Truthfully Washington has never recovered from the sanctions imposed by the Pac10 under Don James in the mid 90's which opened the door for Oregon, the Ducks have never looked back and have been the dominant program in the pacific northwest since.

 

 

ndscott50

September 28th, 2014 at 1:19 AM ^

If the current firestorm sweeps the current leadership away we can move forward into the future of Michigan football.
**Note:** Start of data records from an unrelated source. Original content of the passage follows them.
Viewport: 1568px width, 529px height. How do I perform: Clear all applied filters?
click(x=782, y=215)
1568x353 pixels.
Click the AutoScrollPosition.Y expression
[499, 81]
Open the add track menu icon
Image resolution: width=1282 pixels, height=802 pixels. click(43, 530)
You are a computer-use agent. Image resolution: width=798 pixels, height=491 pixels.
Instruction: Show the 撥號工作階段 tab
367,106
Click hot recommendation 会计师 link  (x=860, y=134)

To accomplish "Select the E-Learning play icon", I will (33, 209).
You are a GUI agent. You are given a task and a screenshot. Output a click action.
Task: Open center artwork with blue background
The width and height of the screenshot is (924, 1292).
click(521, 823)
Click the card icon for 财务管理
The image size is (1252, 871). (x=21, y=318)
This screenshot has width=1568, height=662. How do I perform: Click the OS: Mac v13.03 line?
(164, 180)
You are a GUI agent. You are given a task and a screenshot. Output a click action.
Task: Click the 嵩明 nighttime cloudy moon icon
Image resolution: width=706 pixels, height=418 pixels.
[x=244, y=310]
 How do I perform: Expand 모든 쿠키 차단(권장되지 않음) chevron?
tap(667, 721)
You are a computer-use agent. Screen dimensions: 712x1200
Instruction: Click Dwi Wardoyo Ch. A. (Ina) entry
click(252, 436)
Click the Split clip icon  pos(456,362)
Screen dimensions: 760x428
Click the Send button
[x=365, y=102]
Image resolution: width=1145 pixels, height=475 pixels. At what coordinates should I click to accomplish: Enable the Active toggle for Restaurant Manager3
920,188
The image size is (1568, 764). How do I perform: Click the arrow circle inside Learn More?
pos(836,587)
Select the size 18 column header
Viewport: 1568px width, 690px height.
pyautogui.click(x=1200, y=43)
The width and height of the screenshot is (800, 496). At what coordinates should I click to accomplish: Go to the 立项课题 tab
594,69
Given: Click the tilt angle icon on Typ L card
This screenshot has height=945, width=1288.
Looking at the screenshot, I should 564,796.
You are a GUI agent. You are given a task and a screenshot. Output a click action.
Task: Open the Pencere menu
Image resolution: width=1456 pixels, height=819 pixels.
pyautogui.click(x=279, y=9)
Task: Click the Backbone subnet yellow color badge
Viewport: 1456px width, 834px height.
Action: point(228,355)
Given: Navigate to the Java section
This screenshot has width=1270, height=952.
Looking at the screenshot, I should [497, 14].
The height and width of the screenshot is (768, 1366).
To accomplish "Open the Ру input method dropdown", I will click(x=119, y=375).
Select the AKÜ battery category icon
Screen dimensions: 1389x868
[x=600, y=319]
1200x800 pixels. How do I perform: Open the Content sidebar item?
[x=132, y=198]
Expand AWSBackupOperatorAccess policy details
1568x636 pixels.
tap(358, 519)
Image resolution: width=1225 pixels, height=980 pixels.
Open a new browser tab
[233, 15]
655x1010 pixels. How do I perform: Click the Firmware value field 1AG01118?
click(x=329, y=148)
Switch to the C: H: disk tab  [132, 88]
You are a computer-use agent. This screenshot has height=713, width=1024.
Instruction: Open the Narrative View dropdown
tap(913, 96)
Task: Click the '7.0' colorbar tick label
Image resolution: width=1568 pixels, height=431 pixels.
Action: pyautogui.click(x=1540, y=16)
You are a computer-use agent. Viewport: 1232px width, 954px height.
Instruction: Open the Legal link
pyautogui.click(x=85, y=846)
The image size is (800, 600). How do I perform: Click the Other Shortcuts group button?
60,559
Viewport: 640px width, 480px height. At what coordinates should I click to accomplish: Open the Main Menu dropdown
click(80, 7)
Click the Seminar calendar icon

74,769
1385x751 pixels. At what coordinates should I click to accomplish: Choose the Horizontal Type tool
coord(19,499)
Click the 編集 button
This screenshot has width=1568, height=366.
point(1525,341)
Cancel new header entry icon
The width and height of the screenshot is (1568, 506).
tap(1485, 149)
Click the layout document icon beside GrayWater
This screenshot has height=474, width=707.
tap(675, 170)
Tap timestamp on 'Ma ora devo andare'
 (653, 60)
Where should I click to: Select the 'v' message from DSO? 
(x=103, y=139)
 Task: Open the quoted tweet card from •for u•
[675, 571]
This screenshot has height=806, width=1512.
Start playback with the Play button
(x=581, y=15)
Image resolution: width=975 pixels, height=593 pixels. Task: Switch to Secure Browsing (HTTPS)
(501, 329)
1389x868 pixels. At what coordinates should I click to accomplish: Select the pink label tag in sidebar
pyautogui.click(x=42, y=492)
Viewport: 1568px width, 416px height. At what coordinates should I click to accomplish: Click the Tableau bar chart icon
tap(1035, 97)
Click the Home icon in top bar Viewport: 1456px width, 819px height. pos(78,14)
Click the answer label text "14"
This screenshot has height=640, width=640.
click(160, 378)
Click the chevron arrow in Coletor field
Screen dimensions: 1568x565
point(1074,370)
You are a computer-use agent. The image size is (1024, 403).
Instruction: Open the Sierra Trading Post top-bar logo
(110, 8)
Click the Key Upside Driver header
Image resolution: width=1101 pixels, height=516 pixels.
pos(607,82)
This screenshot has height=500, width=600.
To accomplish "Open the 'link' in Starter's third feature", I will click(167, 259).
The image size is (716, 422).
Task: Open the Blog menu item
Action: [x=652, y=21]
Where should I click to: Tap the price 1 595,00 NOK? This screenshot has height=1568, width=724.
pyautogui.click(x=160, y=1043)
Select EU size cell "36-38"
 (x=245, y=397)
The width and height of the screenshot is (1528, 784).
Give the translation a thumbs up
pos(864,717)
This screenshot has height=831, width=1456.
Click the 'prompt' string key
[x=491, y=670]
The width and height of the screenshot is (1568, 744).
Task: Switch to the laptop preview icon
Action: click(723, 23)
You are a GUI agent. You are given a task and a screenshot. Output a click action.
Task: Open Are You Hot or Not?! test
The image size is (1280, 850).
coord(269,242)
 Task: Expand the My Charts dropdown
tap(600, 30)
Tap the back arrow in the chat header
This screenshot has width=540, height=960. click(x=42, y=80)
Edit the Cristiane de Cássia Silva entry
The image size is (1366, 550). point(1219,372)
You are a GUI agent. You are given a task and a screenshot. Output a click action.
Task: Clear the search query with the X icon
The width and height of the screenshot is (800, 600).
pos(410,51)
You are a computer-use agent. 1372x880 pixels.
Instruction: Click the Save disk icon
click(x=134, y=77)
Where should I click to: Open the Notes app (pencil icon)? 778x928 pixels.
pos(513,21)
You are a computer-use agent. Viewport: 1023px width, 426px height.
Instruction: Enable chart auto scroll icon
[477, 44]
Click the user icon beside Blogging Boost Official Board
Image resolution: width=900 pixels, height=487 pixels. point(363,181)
That starts with an AD who gives the new coach full control of the team. From a philosophical perspective it seems like Hoke/Brandon just wanted to recreate what Bo had. Their obsession with the history of the program is an example of that view. Do strategies that try to recreate the past ever really work? Is a vision of "let's do what that last guy did" effective leadership?

Look we have a great past and we should appreciate it. At the same time trying to recreate the past is not an effective strategy to succeed in the future.

I don't know who the next coach will be but he damn well better have a vision and a plan for how to make the program successful. It needs to be his vision (not Bo's, not Dave Brandon's). Let's find I guy who has been successful and has a plan and then let him get to work on it. Looking at Alabama as an example I don't think he was plagued with people telling him he had to coach like Bear Bryant.

ThadMattasagoblin

September 28th, 2014 at 1:21 AM ^

Yeah. I like Mattison but I said whole staff because I figured he would have to go if we got a new HC. You never know though. Also, he might just retire. When he first signed up to be our DC, didn't he say he wanted to go for about 5 years? It's been 4.